'Ocean’s 8' combines killer cast of Oscar winners, comedians and musicians, but leaves you wanting much more [Review]
The A-list cast is worth its weight in Met Ball diamonds
Ocean’s 8 feels formulaic and road-worn in places, but the sparkling chemistry among an A-list cast is worth more than its weight in the diamonds they plan to steal.
The film follows Debbie Ocean (Sandra Bullock), the recently-released felon and sister to recently deceased Ocean’s 11 protagonist Danny Ocean (George Clooney, who does not appear in the movie).

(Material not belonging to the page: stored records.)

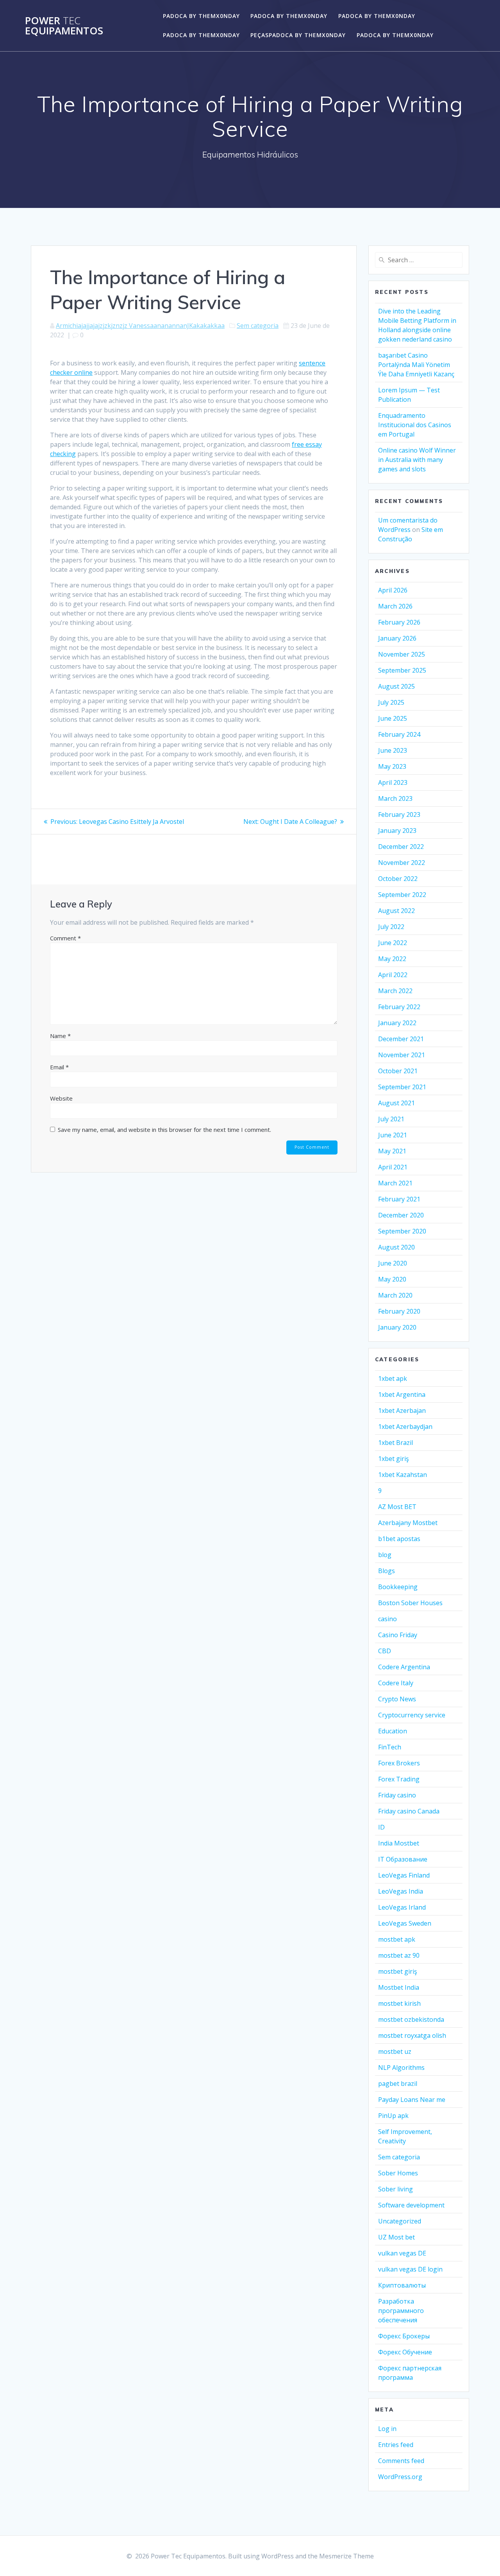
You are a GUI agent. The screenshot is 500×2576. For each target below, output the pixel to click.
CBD (384, 1651)
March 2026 (395, 606)
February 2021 (399, 1199)
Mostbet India (398, 1987)
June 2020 (392, 1263)
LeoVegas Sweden (404, 1923)
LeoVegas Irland (402, 1907)
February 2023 (399, 814)
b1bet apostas (399, 1538)
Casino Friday (397, 1635)
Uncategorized (399, 2221)
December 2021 (401, 1039)
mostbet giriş (397, 1971)
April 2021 (392, 1167)
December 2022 (401, 846)
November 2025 (401, 654)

Ocean, after pleading and swearing to never commit a crime again at her parole hearing, goes right back to her old ways.
Looking up Lou, her former partner-in-crime (played by the supremely chic Cate Blanchett, in the sharpest suits that side of the hemisphere), Ocean devises a plan to rob New York’s Metropolitan Museum during its biggest social event of the year, the famed Met Gala.
Along the way, Ocean recruits a motley crew consisting of a hacker (Rihanna), a hustler/pickpocket (Awkwafina), a suburban mom/profiteer (Sarah Paulson), a black market jeweller (Mindy Kaling), and disgraced fashion designer (Helena Bonham Carter), in order to pull off the theft of the Toussaint diamonds, which will be worn to the ball by vacuous film actress Daphne Kluger (played to airheaded perfection by Anne Hathaway).
The clear highlight of the movie is the cast: Blanchett is reliable as always as the reticent and besuited Lou; Bonham Carter basically plays herself as the kooky fashion designer Anna Wiel. While musicians Rihanna and Awkwafina were (criminally) underused as hacker Nine Ball and streetwise thief Constance, it is Paulson who steals the most scenes in the least time as Tammy, who still finds time to phone her children while in the middle of planning a heist.
Ultimately, however, the movie is let down by the script’s under-utilisation of the cast; the movie is a veritable “who’s who” of the best female actors working today, boasting multiple-Oscar winners. Yet despite all this talent, the script badly misjudges the cast, and is likely to leave the viewer wanting more. At least this shortcoming gives us hope for a sequel.